Nous roulions non loin d’une forêt, à deux pas d’un hameau solitaire et paisible. Il devait être 22 heures, il était bien temps de s’installer quelque part. Nous venions de manger et nous avions prévu en bons belges quelques chopes de bière pour agrémenter notre première soirée en dehors des terres hostiles de la monotonie, mais il nous manquait le logement …

« Ben, campons dans le bois » fit Joël en tournant la tête vers moi, avec un grand sourire.

C’était rare de voir Joël sourire ; je me suis dit qu’il avait envie de se lâcher et de braver les normes. Je savais qu’il était interdit de piquer une tente n’importe où, mais je savais aussi que les risques de se faire prendre étaient maigres.

« D’accord, répondis-je. Soyons fous, et profitons du moment ! ».

Je garais la voiture à un endroit pas trop lointain du bois, et nous nous dirigeâmes à pied, avec tout notre armement dans le bois sombre et silencieux. Heureusement j’avais prévu tout le matériel nécessaire, dont une lampe-torche pour nous guider dans les sentiers profonds de la zone.

« Voici un endroit qui me semble favorable, fis-je, devant une petite clairière. Je pense qu’on peut s’installer ici ».

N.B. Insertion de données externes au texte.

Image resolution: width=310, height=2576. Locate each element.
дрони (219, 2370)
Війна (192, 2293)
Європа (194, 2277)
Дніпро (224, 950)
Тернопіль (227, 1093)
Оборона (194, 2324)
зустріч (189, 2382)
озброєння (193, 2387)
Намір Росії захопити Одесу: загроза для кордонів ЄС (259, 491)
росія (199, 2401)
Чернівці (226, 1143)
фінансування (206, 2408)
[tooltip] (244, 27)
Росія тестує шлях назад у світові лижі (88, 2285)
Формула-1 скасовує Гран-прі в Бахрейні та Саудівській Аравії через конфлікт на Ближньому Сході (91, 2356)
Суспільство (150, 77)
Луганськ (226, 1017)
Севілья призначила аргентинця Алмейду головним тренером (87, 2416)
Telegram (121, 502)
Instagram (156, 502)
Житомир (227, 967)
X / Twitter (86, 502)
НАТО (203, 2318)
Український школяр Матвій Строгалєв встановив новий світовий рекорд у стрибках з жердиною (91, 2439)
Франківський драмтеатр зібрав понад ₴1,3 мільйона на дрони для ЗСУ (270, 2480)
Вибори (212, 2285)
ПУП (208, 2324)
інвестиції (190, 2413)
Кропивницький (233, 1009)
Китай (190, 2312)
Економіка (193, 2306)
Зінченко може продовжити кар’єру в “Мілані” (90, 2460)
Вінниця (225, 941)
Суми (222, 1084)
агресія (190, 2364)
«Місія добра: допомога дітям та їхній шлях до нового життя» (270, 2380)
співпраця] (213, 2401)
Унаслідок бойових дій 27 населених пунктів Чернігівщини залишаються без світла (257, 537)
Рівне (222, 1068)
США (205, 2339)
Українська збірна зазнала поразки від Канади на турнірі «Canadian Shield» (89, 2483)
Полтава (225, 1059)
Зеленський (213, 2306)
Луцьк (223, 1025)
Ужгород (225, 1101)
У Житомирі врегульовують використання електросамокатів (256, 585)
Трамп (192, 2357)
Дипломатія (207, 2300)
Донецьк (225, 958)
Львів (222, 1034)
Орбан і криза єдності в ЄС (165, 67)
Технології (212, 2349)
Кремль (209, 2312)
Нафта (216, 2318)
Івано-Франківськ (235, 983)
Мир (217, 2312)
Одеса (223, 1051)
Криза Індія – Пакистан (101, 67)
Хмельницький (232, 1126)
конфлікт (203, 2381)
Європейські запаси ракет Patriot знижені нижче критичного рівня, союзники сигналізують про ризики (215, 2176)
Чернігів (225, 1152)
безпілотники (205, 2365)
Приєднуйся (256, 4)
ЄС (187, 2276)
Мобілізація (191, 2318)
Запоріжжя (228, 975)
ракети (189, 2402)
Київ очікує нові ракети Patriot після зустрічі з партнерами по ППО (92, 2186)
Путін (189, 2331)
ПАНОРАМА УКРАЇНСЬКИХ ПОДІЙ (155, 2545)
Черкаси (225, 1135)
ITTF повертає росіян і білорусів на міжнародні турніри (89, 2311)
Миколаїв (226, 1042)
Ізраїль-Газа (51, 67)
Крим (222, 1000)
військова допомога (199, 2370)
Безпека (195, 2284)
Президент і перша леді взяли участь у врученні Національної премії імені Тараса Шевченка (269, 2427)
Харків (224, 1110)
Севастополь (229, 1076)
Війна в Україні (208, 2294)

En moins de temps qu’il ne fallait pour le dire, nous nous sommes installés, la tente était agréable, et le climat était propice pour passer la soirée dehors. Un grand tronc d’arbre nous permettait de nous appuyer le dos. Nous disposions un grand drap par terre pour qu’on puisse s’étaler par terre si le besoin s’en faisais sentir. Le vent était agréable, de temps à autre l’un ou l’autre bruit étrange de la forêt nous surprenait. J’étalais les jambes, fatigué de la conduite, et je débouchais la première bouteille. Joël fit de même, visiblement fatigué aussi.

« Ce soir, je suis saoûl, fit-il. Pour une fois, pour fêter le début de nos vacances.
- Tu as bien raison, pour une fois, allons-y, je t’accompagne dans les festivités, Jo ! »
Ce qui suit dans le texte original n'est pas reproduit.